Page MenuHomePhabricator

fix a race is the LLDB test suite results collection
ClosedPublic

Authored by tfiala on Apr 17 2016, 8:55 PM.

Details

Reviewers
labath
Summary

The race boiled down to this:

If a test worker queue is able to run the test inferior and
clean up before the dosep.py listener socket is spun up, and
the worker queue is the last one (as would be the case when
there's only one test rerunning in the rerun queue), then
the test suite will exit the main loop before having a chance
to process any test events coming from the test inferior or
the worker queue job control.

I found this race to be far more likely on fast hardware.
Our Linux CI is one such example.  While it will show
up primarily during meta test events generated by
a worker thread when a test inferior times out or
exits with an exceptional exit (e.g. seg fault), it only
requires that the OS takes longer to hook up the
listener socket than it takes for the final test inferior
and worker thread to shut down.

Diff Detail

Event Timeline

tfiala updated this revision to Diff 54027.Apr 17 2016, 8:55 PM
tfiala retitled this revision from to fix a race is the LLDB test suite results collection.
tfiala updated this object.
tfiala added a reviewer: labath.
tfiala added a subscriber: lldb-commits.

The fix simply has the listener socket always send a byte, and the initiators of the socket always wait for that byte before continuing. This ensures that both cases where the sender is creating a socket and sending test events will never exit the dosep.py main loop before the listener socket is added to the asyncore map. This fixes the race.

The two initiators of sockets are:

  1. the dotest.py inferior process that is running a test case. This is the channel that normal test events (e.g. test start, test result, etc.) come over.
  1. the dosep.py worker queues (either true threads via the threading module, or faux threads that are really processes, via the multiprocessing library).
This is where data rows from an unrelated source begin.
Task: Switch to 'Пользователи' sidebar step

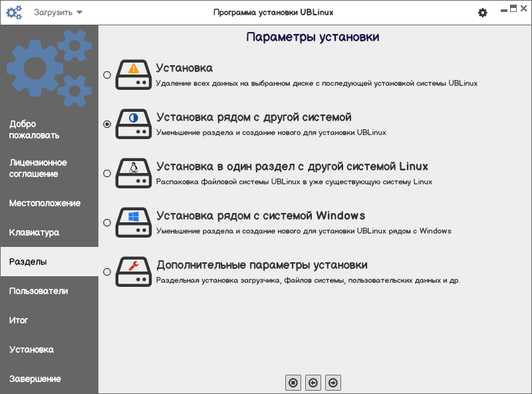Action: tap(49, 291)
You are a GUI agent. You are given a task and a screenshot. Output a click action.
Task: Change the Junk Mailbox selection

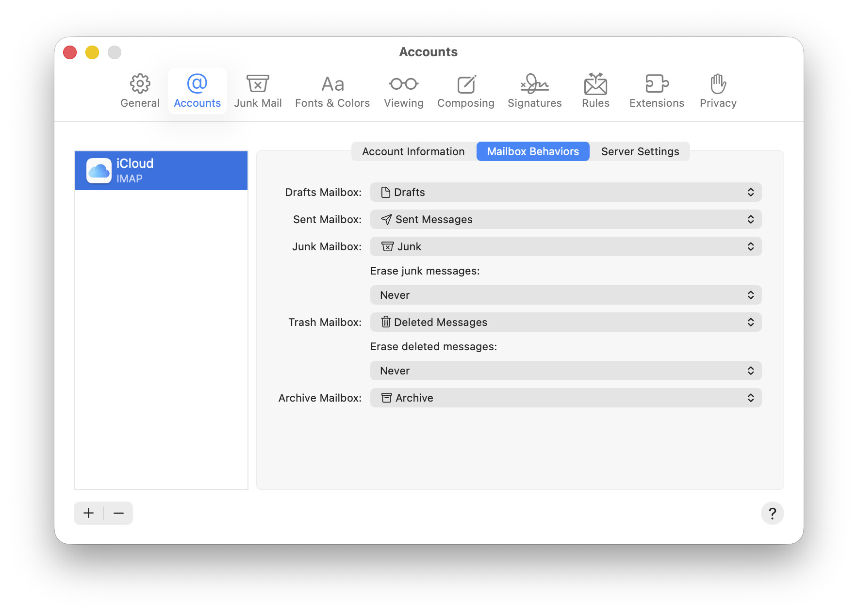tap(565, 246)
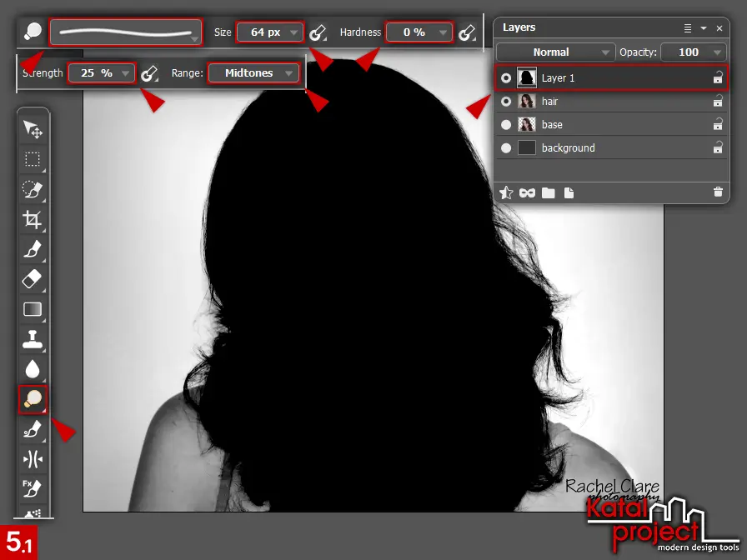Viewport: 747px width, 560px height.
Task: Select the Brush tool
Action: (x=33, y=250)
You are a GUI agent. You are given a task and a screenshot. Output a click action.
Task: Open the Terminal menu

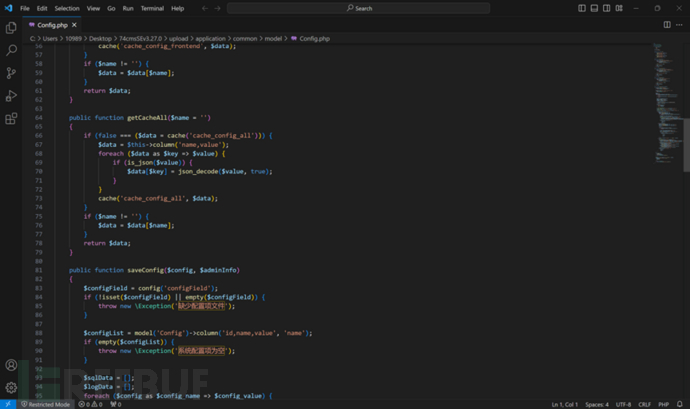[152, 8]
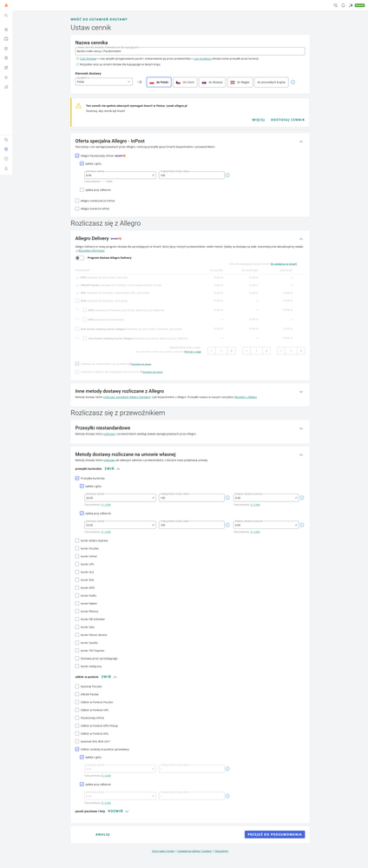Screen dimensions: 368x868
Task: Check the Kurier DHL checkbox
Action: coord(77,580)
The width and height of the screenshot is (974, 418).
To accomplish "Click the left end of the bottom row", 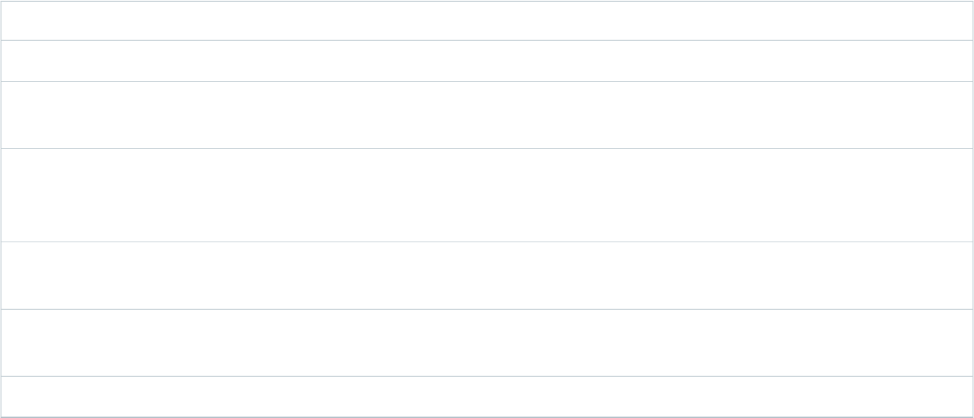I will (x=12, y=396).
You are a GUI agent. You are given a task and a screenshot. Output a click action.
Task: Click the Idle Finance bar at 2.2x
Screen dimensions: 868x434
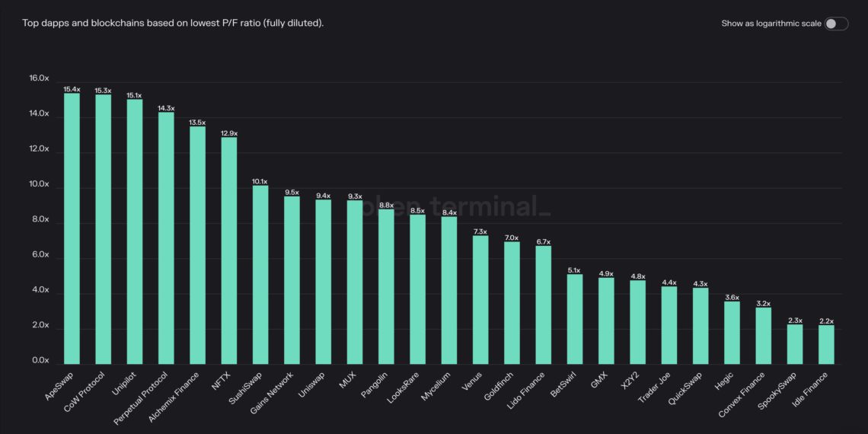point(826,345)
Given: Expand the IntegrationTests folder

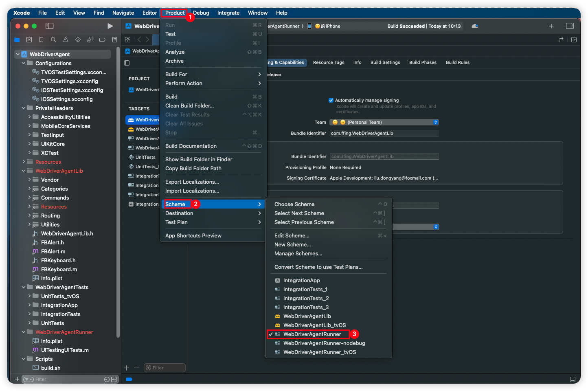Looking at the screenshot, I should [29, 314].
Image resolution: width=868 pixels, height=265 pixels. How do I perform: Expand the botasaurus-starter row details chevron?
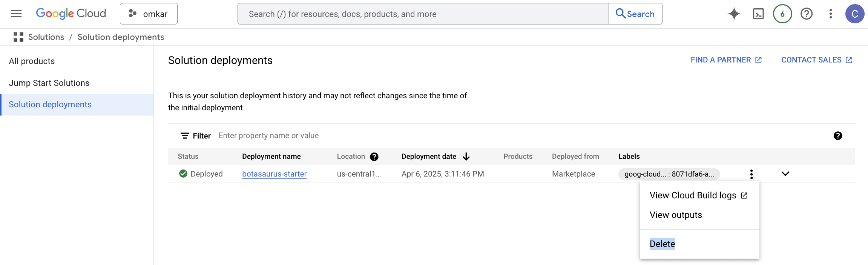(x=785, y=174)
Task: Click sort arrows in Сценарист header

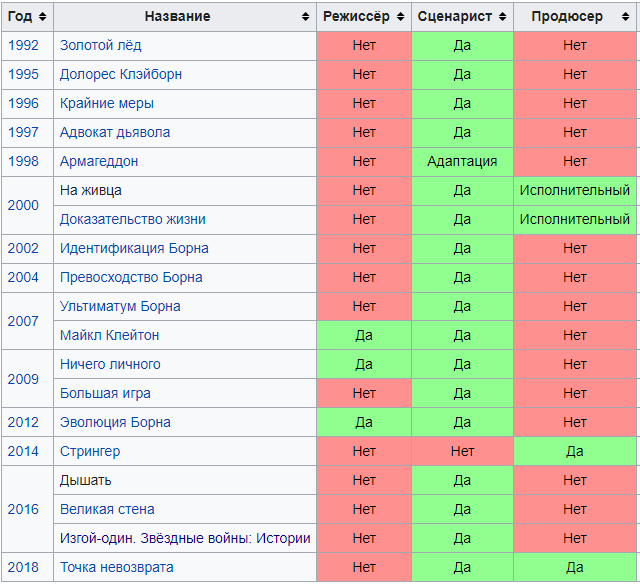Action: tap(503, 17)
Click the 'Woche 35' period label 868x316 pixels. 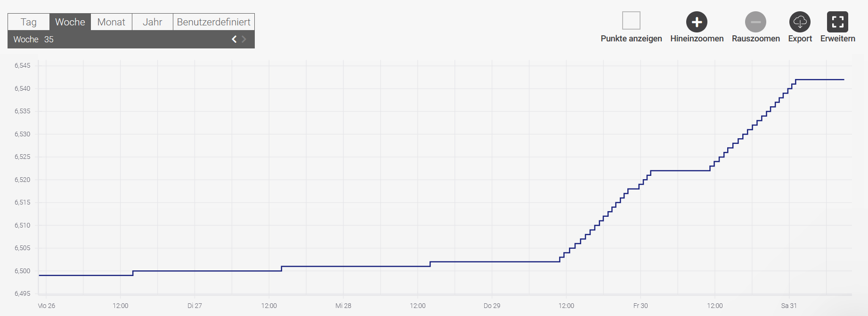tap(33, 40)
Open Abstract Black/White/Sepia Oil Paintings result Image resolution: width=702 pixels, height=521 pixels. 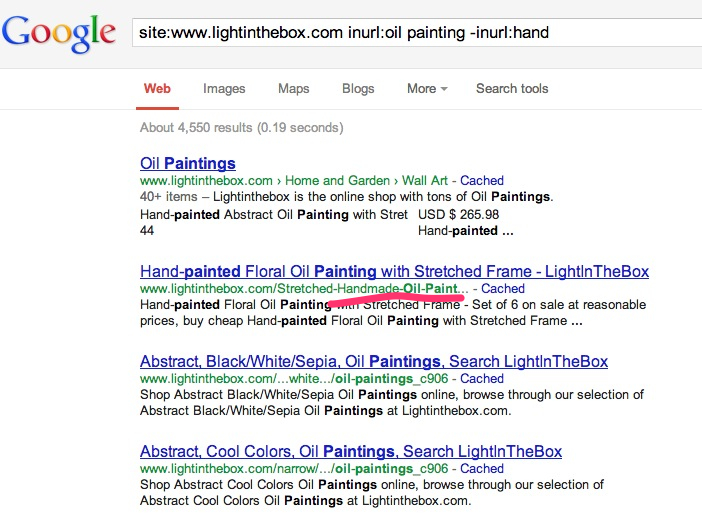[373, 361]
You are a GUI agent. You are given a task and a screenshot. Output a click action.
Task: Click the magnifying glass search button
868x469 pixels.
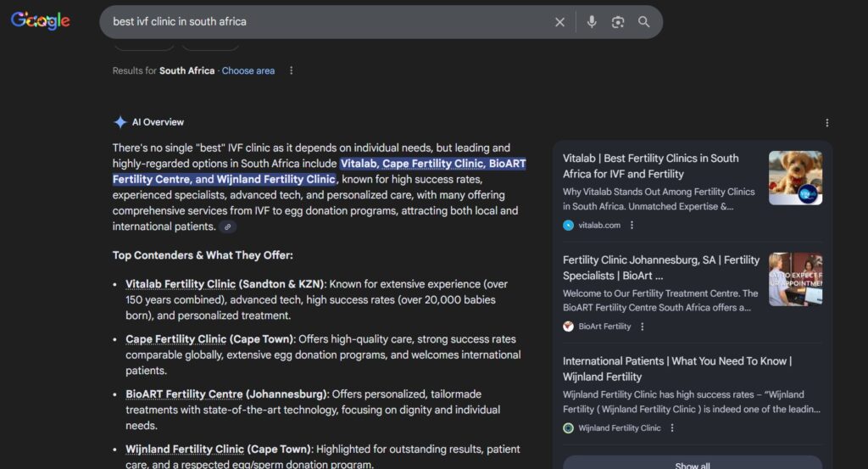644,22
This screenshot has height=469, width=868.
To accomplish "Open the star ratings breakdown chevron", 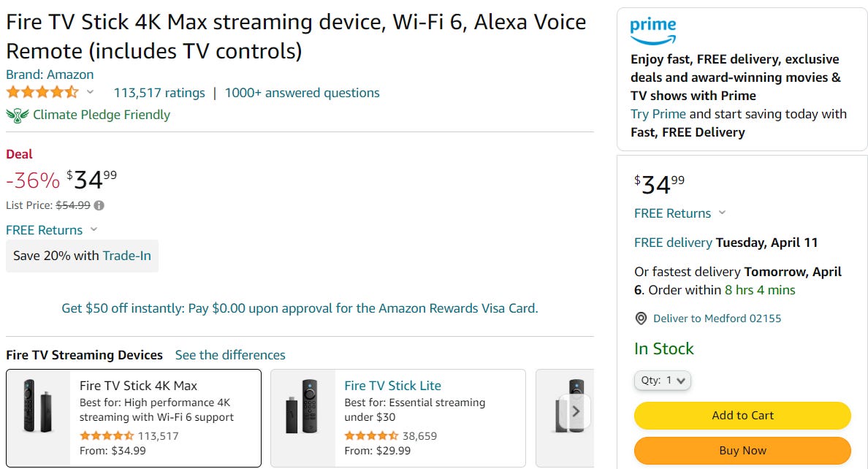I will point(91,93).
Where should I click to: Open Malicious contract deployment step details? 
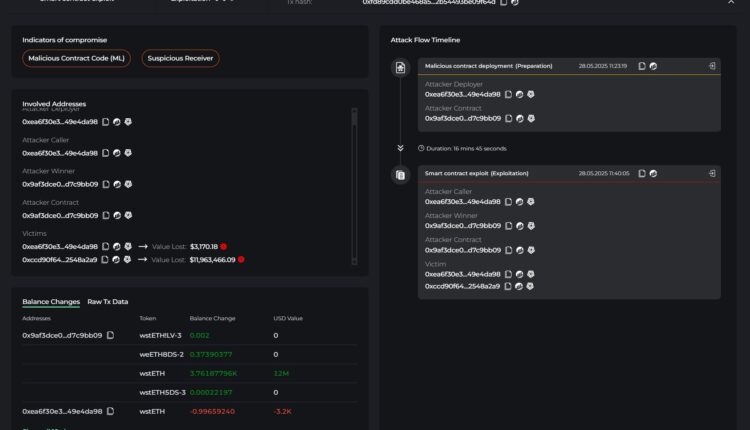click(x=711, y=66)
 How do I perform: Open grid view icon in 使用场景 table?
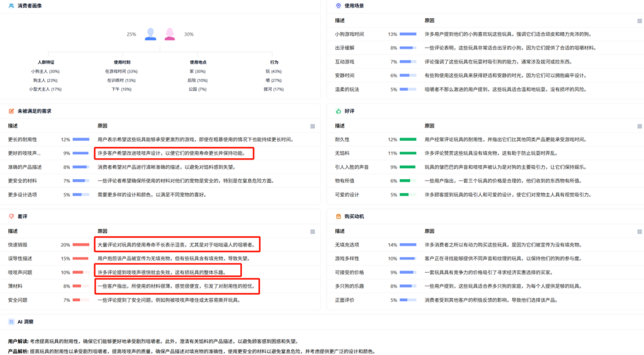639,20
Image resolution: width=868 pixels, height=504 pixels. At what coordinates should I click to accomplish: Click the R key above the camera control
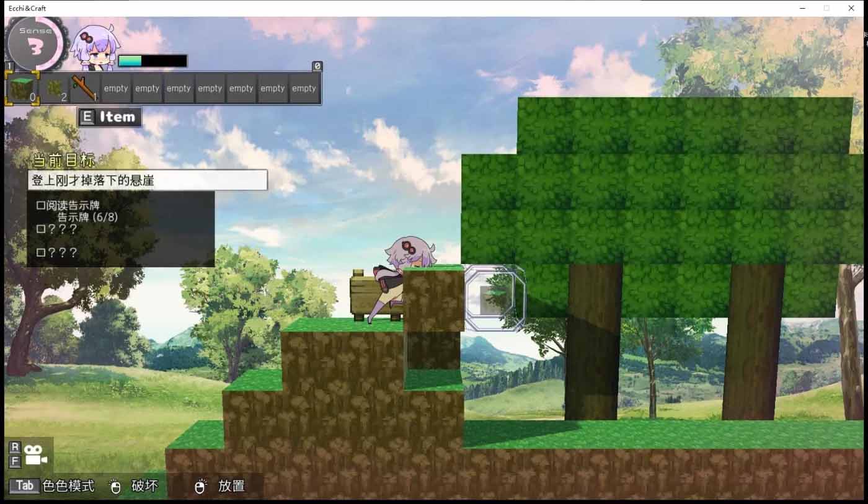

They will spin up a socket if they need to report that a test inferior has generated an exceptional exit (i.e. seg fault or some other signal-generating exit) or if a timeout forced the process to be killed.

It is the second case above, during a rerun pass, that was most likely to race.

labath accepted this revision.Apr 18 2016, 2:04 AM
labath edited edge metadata.

This sounds a lot like the problem that has been plaguing our darwin buildbot (interestingly, I have never seen it happen on linux). Thanks for tracking that down.

I am not sure I understand the architecture of this system completely, but it sounds like a reasonable thing to do.

This revision is now accepted and ready to land.Apr 18 2016, 2:04 AM
tfiala closed this revision.Apr 18 2016, 9:15 AM

Closing with commit:
r266624

BTW, we are still seeing these fake timeouts on our buildbot http://lab.llvm.org:8011/builders/lldb-x86_64-darwin-13.4/builds/9770, so I am not sure if this actually fixed the problem. It could be that this is actually a different problem, but it does fit your description very well. In any case, I just thought I'd let you know about that...

Interesting, thanks Pavel!

I'll look at those as I start looking to test the test infrastructure.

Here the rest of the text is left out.